*** Block opens ***

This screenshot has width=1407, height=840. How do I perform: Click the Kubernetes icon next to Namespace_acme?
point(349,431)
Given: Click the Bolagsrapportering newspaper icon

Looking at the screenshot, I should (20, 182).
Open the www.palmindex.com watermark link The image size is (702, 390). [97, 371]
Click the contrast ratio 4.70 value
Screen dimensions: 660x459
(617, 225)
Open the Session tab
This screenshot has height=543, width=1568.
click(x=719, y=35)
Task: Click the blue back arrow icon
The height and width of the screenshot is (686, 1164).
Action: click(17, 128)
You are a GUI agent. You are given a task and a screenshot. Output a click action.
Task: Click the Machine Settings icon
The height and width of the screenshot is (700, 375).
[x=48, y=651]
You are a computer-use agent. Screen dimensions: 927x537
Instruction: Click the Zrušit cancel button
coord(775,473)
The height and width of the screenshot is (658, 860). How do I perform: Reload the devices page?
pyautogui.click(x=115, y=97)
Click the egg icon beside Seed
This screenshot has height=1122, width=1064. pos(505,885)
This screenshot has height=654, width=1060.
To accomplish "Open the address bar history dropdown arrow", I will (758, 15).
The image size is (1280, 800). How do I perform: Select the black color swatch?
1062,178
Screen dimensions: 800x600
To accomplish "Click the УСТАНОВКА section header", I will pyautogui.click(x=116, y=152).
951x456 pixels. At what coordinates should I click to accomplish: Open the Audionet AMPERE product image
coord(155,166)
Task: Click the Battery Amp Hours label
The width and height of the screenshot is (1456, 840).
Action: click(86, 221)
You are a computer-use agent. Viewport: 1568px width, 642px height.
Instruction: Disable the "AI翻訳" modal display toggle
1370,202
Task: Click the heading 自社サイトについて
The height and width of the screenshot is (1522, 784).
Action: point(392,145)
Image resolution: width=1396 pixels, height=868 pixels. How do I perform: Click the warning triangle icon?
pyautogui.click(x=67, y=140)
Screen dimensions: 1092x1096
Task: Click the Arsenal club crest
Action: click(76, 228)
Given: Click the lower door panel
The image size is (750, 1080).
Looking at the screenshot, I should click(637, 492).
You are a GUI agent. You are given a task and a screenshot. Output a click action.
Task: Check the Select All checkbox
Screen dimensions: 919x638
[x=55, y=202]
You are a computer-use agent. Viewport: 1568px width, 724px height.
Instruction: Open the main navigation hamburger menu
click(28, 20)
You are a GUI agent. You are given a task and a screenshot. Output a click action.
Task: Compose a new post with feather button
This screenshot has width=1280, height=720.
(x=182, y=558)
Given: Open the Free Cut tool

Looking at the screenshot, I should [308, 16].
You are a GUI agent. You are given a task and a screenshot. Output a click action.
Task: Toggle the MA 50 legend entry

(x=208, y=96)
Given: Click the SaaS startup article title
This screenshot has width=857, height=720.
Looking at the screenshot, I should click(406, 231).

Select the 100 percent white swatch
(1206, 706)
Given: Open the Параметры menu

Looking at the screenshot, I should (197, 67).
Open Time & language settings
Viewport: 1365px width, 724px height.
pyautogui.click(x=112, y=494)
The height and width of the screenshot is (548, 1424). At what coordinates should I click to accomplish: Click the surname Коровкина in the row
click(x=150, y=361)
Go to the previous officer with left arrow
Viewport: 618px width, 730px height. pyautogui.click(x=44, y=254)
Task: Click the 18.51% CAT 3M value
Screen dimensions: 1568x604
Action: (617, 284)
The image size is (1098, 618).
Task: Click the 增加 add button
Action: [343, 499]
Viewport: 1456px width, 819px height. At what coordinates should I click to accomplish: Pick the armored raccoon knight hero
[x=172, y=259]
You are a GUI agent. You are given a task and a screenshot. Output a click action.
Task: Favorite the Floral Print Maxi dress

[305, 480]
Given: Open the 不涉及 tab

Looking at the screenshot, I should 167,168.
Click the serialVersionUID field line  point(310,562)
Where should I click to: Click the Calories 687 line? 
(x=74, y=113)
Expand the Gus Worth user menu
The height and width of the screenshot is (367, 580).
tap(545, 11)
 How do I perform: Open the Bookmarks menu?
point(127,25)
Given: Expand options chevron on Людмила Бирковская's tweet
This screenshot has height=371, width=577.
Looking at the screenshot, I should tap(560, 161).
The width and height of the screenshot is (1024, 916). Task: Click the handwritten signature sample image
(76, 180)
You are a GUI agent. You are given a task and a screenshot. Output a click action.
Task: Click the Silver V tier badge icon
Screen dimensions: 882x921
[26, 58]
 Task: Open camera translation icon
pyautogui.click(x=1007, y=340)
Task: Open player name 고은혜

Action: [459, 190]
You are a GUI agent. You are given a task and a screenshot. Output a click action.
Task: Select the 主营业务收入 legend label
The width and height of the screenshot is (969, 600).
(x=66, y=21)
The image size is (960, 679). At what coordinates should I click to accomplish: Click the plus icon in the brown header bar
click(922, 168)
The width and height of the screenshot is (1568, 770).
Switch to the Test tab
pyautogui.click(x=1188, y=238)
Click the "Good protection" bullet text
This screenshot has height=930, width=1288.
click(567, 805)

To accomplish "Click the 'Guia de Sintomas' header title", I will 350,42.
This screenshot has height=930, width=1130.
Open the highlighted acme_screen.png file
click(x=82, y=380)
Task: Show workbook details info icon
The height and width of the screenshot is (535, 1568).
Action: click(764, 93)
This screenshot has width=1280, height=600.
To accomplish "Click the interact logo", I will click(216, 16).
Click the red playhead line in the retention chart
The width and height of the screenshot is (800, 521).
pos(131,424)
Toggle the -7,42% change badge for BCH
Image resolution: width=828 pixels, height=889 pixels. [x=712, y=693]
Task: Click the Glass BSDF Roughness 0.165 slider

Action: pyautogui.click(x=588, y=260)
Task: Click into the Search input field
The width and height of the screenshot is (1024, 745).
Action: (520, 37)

*** Block closes ***

YOUR ASSIGNMENT —
Restate the data word for word, leaving nothing out.

TASK OUTPUT —
This screenshot has width=1407, height=840. How do I perform: Click the Kubernetes icon next to Namespace_acme?
point(349,431)
Given: Click the Bolagsrapportering newspaper icon

Looking at the screenshot, I should (20, 182).
Open the www.palmindex.com watermark link The image size is (702, 390). [97, 371]
Click the contrast ratio 4.70 value
Screen dimensions: 660x459
(617, 225)
Open the Session tab
This screenshot has height=543, width=1568.
click(x=719, y=35)
Task: Click the blue back arrow icon
The height and width of the screenshot is (686, 1164).
Action: click(17, 128)
You are a GUI agent. You are given a task and a screenshot. Output a click action.
Task: Click the Machine Settings icon
The height and width of the screenshot is (700, 375).
[x=48, y=651]
You are a computer-use agent. Screen dimensions: 927x537
Instruction: Click the Zrušit cancel button
coord(775,473)
The height and width of the screenshot is (658, 860). How do I perform: Reload the devices page?
pyautogui.click(x=115, y=97)
Click the egg icon beside Seed
This screenshot has height=1122, width=1064. pos(505,885)
This screenshot has height=654, width=1060.
To accomplish "Open the address bar history dropdown arrow", I will (758, 15).
The image size is (1280, 800). How do I perform: Select the black color swatch?
1062,178
Screen dimensions: 800x600
To accomplish "Click the УСТАНОВКА section header", I will pyautogui.click(x=116, y=152).
951x456 pixels. At what coordinates should I click to accomplish: Open the Audionet AMPERE product image
coord(155,166)
Task: Click the Battery Amp Hours label
The width and height of the screenshot is (1456, 840).
Action: click(86, 221)
You are a computer-use agent. Viewport: 1568px width, 642px height.
Instruction: Disable the "AI翻訳" modal display toggle
1370,202
Task: Click the heading 自社サイトについて
The height and width of the screenshot is (1522, 784).
Action: point(392,145)
Image resolution: width=1396 pixels, height=868 pixels. How do I perform: Click the warning triangle icon?
pyautogui.click(x=67, y=140)
Screen dimensions: 1092x1096
Task: Click the Arsenal club crest
Action: click(76, 228)
Given: Click the lower door panel
The image size is (750, 1080).
Looking at the screenshot, I should click(637, 492).
You are a GUI agent. You are given a task and a screenshot. Output a click action.
Task: Check the Select All checkbox
Screen dimensions: 919x638
[x=55, y=202]
You are a computer-use agent. Viewport: 1568px width, 724px height.
Instruction: Open the main navigation hamburger menu
click(28, 20)
You are a GUI agent. You are given a task and a screenshot. Output a click action.
Task: Compose a new post with feather button
This screenshot has width=1280, height=720.
(x=182, y=558)
Given: Open the Free Cut tool

Looking at the screenshot, I should [308, 16].
You are a GUI agent. You are given a task and a screenshot. Output a click action.
Task: Toggle the MA 50 legend entry

(x=208, y=96)
Given: Click the SaaS startup article title
This screenshot has width=857, height=720.
Looking at the screenshot, I should click(406, 231).

Select the 100 percent white swatch
(1206, 706)
Given: Open the Параметры menu

Looking at the screenshot, I should (197, 67).
Open Time & language settings
Viewport: 1365px width, 724px height.
pyautogui.click(x=112, y=494)
The height and width of the screenshot is (548, 1424). At what coordinates should I click to accomplish: Click the surname Коровкина in the row
click(x=150, y=361)
Go to the previous officer with left arrow
Viewport: 618px width, 730px height. pyautogui.click(x=44, y=254)
Task: Click the 18.51% CAT 3M value
Screen dimensions: 1568x604
Action: (617, 284)
The image size is (1098, 618).
Task: Click the 增加 add button
Action: [343, 499]
Viewport: 1456px width, 819px height. At what coordinates should I click to accomplish: Pick the armored raccoon knight hero
[x=172, y=259]
You are a GUI agent. You are given a task and a screenshot. Output a click action.
Task: Favorite the Floral Print Maxi dress

[305, 480]
Given: Open the 不涉及 tab

Looking at the screenshot, I should 167,168.
Click the serialVersionUID field line  point(310,562)
Where should I click to: Click the Calories 687 line? 
(x=74, y=113)
Expand the Gus Worth user menu
The height and width of the screenshot is (367, 580).
tap(545, 11)
 How do I perform: Open the Bookmarks menu?
point(127,25)
Given: Expand options chevron on Людмила Бирковская's tweet
This screenshot has height=371, width=577.
Looking at the screenshot, I should tap(560, 161).
The width and height of the screenshot is (1024, 916). Task: Click the handwritten signature sample image
(76, 180)
You are a GUI agent. You are given a task and a screenshot. Output a click action.
Task: Click the Silver V tier badge icon
Screen dimensions: 882x921
[26, 58]
 Task: Open camera translation icon
pyautogui.click(x=1007, y=340)
Task: Open player name 고은혜

Action: [459, 190]
You are a GUI agent. You are given a task and a screenshot. Output a click action.
Task: Select the 主营业务收入 legend label
The width and height of the screenshot is (969, 600).
(x=66, y=21)
The image size is (960, 679). At what coordinates should I click to accomplish: Click the plus icon in the brown header bar
click(922, 168)
The width and height of the screenshot is (1568, 770).
Switch to the Test tab
pyautogui.click(x=1188, y=238)
Click the "Good protection" bullet text
This screenshot has height=930, width=1288.
click(567, 805)

To accomplish "Click the 'Guia de Sintomas' header title", I will 350,42.
This screenshot has height=930, width=1130.
Open the highlighted acme_screen.png file
click(x=82, y=380)
Task: Show workbook details info icon
The height and width of the screenshot is (535, 1568).
Action: click(764, 93)
This screenshot has width=1280, height=600.
To accomplish "Click the interact logo", I will click(216, 16).
Click the red playhead line in the retention chart
The width and height of the screenshot is (800, 521).
pos(131,424)
Toggle the -7,42% change badge for BCH
Image resolution: width=828 pixels, height=889 pixels. [x=712, y=693]
Task: Click the Glass BSDF Roughness 0.165 slider

Action: pyautogui.click(x=588, y=260)
Task: Click into the Search input field
The width and height of the screenshot is (1024, 745).
Action: (520, 37)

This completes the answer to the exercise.